設備投資も大幅に増加、上向く日本の製造業

 日本の製造業は、現在好調だ。財務省が発表した2018年4~6月期の法人企業統計によれば、売上高・経常利益・設備投資が前年比・前期比そろって増加しており、企業の利益剰余金も過去最高額の440兆円を超える規模に達している。設備投資を見ても、製造業の設備投資額は前年比20%に達しようとしているほど。製造業そのものの景気は上向いている状況にあると言えるだろう。

 また、製造業の世界では、現在「第4次産業革命」の波が押し寄せている。工場の機械化が進んだ第1次産業革命、電力を用いて大量生産を可能にした第2次産業革命、IT活用によるオートメーション化が産業を後押しした第3次産業革命。そして現在、あらゆるものをネットワークにつなげてビッグデータを形成し、新たな価値を創造するための「IoT」、そしてコンピュータ自らが判断して一定の結果を提示することが可能になる「AI」をコアテクノロジーに、第4次産業革命への取り組みが多くの製造業で行われている。特に日本では「Connected Industries」の名の下、自動走行・モビリティサービスやものづくり・ロボティクスなど5つの重点取り組み分野が「Connected Industries」東京イニシアティブ2017のなかで示されており、IoTやAIを活用することで国際競争力を高め、日本の製造業をさらに発展させていくための取り組みが官民挙げて進められているのが現状だ。

Connected_Industrieshttp://www.meti.go.jp/press/2017/10/20171002012/20171002012-1.pdf

製造業における課題

 そんな製造業において大きな課題となっているのが、少子高齢化に伴う労働力人口の減少や人手不足だ。これは、製造業に限った話ではないが、若年層を中心に労働力人口の減少は確実に進んでいる。この社会課題を解決するためには、人口を増やすための少子化対策は重要ではあるものの、喫緊には、労働者一人当たりの生産性を向上させていくことが求められる。政府も働き方改革などを積極的に推し進めていることからも、より生産性の高い働き方へシフトさせていくことがあらゆる産業で求められている状況にある。

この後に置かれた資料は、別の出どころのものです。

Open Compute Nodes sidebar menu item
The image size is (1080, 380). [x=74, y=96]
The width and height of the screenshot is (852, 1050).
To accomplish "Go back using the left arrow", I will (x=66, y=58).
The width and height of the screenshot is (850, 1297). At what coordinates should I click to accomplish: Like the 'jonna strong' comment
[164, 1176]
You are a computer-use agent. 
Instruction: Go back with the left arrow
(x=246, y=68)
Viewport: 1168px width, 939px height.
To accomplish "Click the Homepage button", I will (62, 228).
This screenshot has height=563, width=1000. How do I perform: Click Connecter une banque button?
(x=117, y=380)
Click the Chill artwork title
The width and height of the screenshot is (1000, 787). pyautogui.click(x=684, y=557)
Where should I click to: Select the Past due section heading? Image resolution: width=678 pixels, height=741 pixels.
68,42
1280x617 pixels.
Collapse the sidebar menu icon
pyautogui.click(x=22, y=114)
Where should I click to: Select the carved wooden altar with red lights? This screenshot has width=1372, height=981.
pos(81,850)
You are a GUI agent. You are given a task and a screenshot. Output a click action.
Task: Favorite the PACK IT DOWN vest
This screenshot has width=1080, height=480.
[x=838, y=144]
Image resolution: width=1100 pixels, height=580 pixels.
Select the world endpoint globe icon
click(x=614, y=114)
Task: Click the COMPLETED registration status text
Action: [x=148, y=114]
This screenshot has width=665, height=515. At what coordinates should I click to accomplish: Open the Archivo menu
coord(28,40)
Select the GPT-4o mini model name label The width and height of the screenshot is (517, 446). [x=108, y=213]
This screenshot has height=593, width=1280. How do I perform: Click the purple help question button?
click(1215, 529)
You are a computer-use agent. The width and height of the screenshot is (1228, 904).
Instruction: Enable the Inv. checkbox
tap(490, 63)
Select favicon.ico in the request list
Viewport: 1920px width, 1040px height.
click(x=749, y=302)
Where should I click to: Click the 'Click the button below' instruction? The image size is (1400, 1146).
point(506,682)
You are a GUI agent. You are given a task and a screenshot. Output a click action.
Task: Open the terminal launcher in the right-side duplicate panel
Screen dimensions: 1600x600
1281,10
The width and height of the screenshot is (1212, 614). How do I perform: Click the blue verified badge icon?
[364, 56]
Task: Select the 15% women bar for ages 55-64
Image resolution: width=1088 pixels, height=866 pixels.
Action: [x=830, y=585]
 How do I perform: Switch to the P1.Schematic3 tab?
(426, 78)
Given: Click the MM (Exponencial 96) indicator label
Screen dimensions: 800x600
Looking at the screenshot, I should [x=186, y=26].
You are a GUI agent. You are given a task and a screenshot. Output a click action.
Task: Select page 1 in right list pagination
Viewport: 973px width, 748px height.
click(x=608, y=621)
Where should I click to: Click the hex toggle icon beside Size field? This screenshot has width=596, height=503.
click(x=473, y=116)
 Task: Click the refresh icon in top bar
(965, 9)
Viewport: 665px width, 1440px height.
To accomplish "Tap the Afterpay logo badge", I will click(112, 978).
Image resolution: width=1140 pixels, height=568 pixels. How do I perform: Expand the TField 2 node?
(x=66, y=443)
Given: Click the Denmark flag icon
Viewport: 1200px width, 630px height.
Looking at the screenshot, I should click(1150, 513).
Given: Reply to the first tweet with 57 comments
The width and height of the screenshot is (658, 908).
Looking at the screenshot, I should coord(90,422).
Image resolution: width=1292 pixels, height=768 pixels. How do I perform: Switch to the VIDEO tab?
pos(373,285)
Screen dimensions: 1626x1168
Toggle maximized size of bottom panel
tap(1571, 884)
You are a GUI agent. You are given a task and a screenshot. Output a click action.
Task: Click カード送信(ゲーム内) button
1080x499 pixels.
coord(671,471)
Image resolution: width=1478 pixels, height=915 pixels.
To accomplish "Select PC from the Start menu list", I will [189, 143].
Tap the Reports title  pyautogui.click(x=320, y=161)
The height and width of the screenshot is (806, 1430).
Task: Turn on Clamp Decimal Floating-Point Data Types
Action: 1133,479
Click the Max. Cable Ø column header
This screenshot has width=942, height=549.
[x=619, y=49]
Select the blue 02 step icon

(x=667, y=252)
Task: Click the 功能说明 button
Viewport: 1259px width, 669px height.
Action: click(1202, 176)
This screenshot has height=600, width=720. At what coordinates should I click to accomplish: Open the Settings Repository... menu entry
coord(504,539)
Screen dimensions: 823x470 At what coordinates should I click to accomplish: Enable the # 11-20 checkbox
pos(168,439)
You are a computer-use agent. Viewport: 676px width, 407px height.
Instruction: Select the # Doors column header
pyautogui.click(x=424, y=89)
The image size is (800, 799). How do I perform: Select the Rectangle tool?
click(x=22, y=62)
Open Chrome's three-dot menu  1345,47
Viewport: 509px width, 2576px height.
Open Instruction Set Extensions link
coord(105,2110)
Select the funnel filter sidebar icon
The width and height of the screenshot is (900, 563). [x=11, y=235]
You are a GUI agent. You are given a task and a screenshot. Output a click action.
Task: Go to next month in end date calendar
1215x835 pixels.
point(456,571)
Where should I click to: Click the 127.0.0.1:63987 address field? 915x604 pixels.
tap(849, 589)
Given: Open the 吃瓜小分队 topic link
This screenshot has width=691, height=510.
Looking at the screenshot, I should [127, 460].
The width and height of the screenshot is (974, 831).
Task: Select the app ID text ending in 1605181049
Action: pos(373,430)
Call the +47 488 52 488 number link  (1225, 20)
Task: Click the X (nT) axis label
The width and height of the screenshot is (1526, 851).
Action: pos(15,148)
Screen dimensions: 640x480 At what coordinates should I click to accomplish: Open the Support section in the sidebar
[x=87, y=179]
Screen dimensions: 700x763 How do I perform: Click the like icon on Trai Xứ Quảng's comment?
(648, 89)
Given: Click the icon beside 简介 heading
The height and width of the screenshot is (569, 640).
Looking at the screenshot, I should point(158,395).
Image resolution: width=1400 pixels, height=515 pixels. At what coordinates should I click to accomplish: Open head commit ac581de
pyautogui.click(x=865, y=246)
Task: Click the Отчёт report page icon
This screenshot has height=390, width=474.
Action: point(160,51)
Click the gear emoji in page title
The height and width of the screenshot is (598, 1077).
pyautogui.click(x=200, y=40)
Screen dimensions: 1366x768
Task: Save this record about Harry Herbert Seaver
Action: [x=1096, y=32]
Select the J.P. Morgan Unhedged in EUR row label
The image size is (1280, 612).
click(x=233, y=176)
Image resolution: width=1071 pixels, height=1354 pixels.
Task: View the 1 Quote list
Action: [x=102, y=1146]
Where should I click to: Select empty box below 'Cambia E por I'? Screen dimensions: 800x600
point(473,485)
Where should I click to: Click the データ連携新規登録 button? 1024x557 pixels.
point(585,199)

 また、最近製造業を中心に大きく取りざたされているのが、自動車業界における燃費不正問題やメーカーによる検査データ改ざんといった企業における不正事件。最近では企業トップが謝罪、辞任に追い込まれるケースもあり、企業内のガバナンス強化に向けた対策は、もはやま待ったなしの状況にある。不正そのものをなくすためには、業務の透明性を高めながら不正を生む企業文化や風土を変えていくことが必要だ。また、不正が発覚した際には、いち早く情報を収集し、広く開示していくといった迅速な対応が求められるのは言うまでもない。